A Feasibility Study Following a Phase 2a Design to Demonstrate Successful Local Manufacture of Chimeric Antigen Receptor (CAR) T-Cell Products for the Treatment of B-Cell Lymphoma and B-Acute Lymphoblastic Leukemia
This trial aims to demonstrate the feasibility of this approach to reliably generate product and to safely administer the product to patients who have B-Cell Lymphoma and B-Acute Lymphoblastic Leukemia.
• Subjects with CD19+ B-cell lymphoma or B-Cell Acute Lymphoblastic Leukemia (B-ALL) with no currently available curative treatment option (such as autologous or allogeneic Hematopoietic stem cell transplantation (HSCT)) who have a limited prognosis (\<2-year projected survival) will be enrolled. Participation on this trial is permitted as a bridge to HSCT.
• Peripheral blood CD3 count \> 200/µL by flow cytometry. Please note that this test might need to be repeated multiple times as standard practice to optimize collection efficiency.
• Subjects will have a diagnosis of Diffuse Large B Cell Lymphoma (DLBCL), Follicular Lymphoma (FL), Mantle Cell Lymphoma (MCL), CLL, Marginal Zone Lymphoma (MZL), Lymphoplasmacytic Lymphoma (LPL) or B-ALL and will have failed at least 2 lines of therapy in the case of lymphoma and one line if the diagnosis is B-ALL or be refractory (no response or progressive disease) to first line therapy. A line of therapy must include conventional (immuno) chemotherapy (e.g. rituximab, cyclophosphamide, doxorubicin, and prednisone (R-CHOP) or Bendamustine plus Rituximab (BR) in the case of lymphoma) administered for at least 2 cycles. Second or greater lines of therapy must be administered for at least two cycles. Single agent anti-CD20 monoclonal antibody (e.g. rituximab, obinutuzumab) is not considered for the purposes of these criteria to count as a line of therapy. The definition of a line of therapy is taken according to recommended regimens for first and second line therapy in the relevant sections of the National Comprehensive Cancer Network (NCCN) guidelines. The most recent version of the guidelines will be used for eligibility determination. In the unlikely event that a subject received a first or second line regimen no longer listed in the most recent guidelines, but previously present in the version of the guidelines active at the time the therapy was administered, then the subject would be deemed to have received a line of therapy.
• Subjects with pathological and clinical evidence of transformed indolent lymphoma (FL, CLL, MZL or LPL) are eligible for participation on this trial if they have received at least one line of therapy for transformed disease for at least two cycles regardless of response.

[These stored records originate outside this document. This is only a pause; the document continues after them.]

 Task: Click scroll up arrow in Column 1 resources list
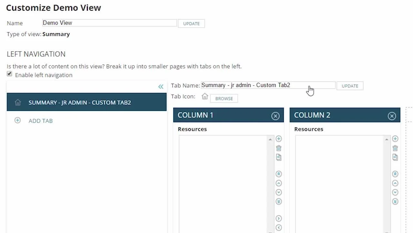(x=270, y=139)
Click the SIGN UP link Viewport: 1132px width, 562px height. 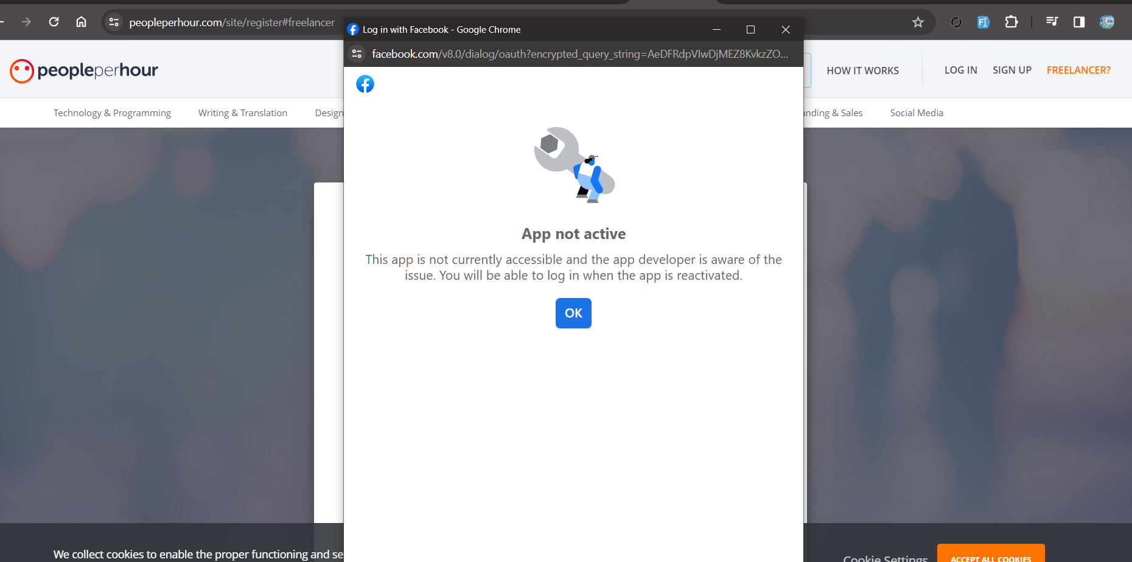1011,71
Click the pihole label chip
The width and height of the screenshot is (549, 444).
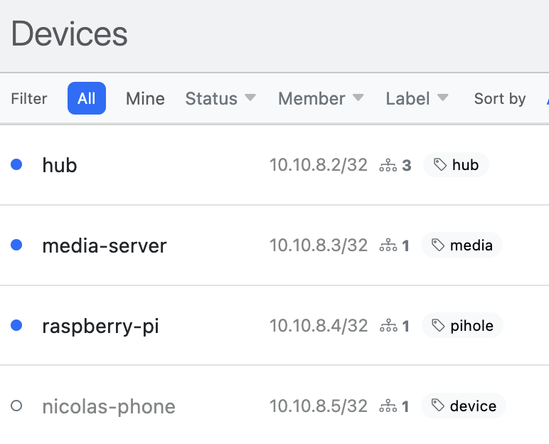tap(462, 326)
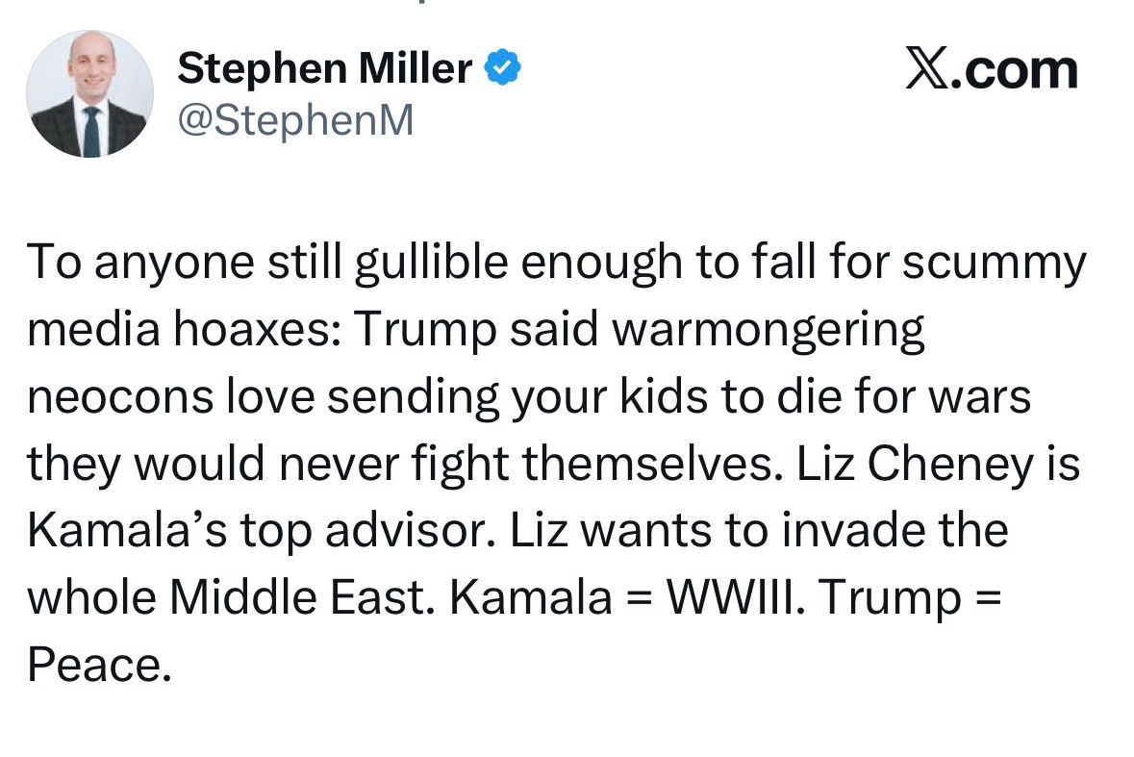
Task: Open Stephen Miller's profile picture
Action: point(89,94)
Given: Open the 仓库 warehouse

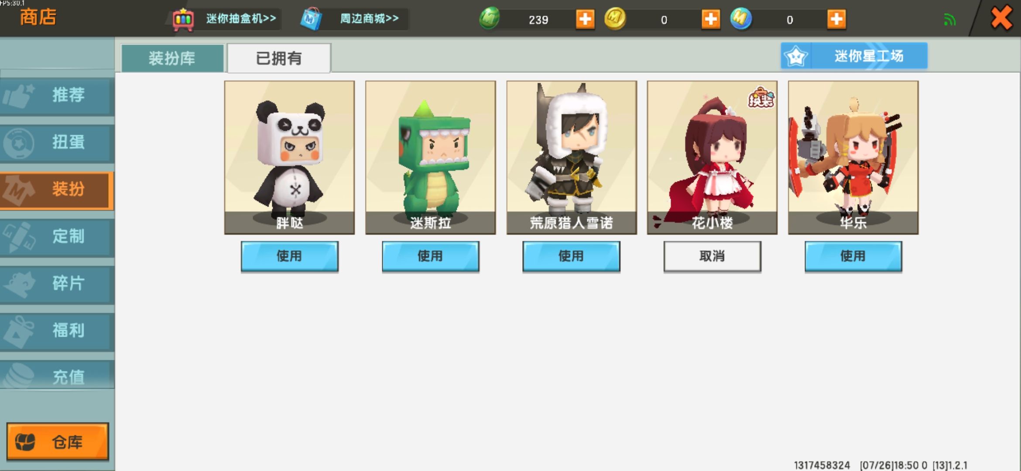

• Demonstration of CD19 expression by immunohistochemistry or flow cytometry on a pathological specimen of lymphoma or ALL cells at any time in the course of prior treatment.
• Subjects who are unable to receive commercially available CD19-CAR T-cell therapy.
• Patients with lymphoma must have measurable or assessable disease. Patients in complete remission with no evidence of disease are not eligible.
• Patients with B-ALL must have at least measurable detectable disease on two separate occasions at least 2 weeks apart to be eligible.
• Subjects who relapse at \> 100 days after autologous or allogeneic HSCT are eligible for participation on this trial. Allogeneic HSCT recipients must be off all immunosuppression for a minimum of 4 weeks before leukapheresis is performed and be free of active acute and chronic Graft Versus Host Disease (GVHD).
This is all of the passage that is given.